> [Problem description]: Please keep to the lines below from the one with "Instruction: Toggle camera" through the one with "Click the Subscribe", and restate them word for word, ends included.

※

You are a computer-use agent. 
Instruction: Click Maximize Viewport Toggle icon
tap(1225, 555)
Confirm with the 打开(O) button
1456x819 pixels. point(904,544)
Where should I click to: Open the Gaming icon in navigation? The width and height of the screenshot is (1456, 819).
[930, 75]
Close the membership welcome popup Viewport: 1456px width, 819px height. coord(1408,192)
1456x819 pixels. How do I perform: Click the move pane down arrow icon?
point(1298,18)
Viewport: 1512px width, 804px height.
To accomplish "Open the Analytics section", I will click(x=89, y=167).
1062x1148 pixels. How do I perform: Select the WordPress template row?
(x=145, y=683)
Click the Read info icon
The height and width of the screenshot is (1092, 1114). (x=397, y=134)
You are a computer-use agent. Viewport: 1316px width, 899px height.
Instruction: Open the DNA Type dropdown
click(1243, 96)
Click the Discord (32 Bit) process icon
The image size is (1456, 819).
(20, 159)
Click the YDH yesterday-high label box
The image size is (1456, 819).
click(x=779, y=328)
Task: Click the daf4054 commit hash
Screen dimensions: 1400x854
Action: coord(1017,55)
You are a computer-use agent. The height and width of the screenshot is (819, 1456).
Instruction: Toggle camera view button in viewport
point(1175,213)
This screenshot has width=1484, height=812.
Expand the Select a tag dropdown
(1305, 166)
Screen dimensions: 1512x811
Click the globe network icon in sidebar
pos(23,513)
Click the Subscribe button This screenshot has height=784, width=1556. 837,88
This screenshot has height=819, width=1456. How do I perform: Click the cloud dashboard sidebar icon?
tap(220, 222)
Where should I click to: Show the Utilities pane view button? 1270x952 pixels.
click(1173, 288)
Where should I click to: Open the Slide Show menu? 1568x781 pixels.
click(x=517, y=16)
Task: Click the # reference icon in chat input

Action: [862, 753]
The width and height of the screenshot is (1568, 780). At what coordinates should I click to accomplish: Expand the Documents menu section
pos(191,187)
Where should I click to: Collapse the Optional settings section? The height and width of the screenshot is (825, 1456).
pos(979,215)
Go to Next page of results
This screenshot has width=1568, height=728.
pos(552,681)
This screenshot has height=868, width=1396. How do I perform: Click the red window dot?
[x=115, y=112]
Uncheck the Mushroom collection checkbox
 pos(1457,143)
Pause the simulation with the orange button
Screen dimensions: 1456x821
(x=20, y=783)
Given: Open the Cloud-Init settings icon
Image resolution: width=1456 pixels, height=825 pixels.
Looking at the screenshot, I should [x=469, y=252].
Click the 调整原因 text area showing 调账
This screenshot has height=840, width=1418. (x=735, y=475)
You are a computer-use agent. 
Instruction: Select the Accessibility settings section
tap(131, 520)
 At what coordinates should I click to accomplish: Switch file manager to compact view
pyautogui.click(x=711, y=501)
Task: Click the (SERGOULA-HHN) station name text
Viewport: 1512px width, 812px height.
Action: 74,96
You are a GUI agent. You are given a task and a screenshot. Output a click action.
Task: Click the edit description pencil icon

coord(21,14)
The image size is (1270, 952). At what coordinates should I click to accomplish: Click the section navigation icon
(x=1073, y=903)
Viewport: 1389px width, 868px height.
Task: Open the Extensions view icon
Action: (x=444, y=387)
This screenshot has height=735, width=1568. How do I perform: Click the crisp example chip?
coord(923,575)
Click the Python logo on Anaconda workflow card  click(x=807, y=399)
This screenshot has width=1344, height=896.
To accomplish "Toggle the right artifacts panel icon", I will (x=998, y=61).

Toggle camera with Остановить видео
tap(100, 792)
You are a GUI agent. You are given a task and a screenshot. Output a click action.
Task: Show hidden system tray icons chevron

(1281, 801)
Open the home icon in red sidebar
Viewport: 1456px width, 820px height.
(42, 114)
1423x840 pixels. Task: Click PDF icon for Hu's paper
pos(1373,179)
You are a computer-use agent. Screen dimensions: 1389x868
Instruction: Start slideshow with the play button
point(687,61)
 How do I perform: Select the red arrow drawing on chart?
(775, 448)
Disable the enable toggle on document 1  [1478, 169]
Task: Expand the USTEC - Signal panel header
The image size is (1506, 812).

※

> [Answer to this problem]:
Instruction: Toggle camera view button in viewport
point(1175,213)
This screenshot has width=1484, height=812.
Expand the Select a tag dropdown
(1305, 166)
Screen dimensions: 1512x811
Click the globe network icon in sidebar
pos(23,513)
Click the Subscribe button This screenshot has height=784, width=1556. 837,88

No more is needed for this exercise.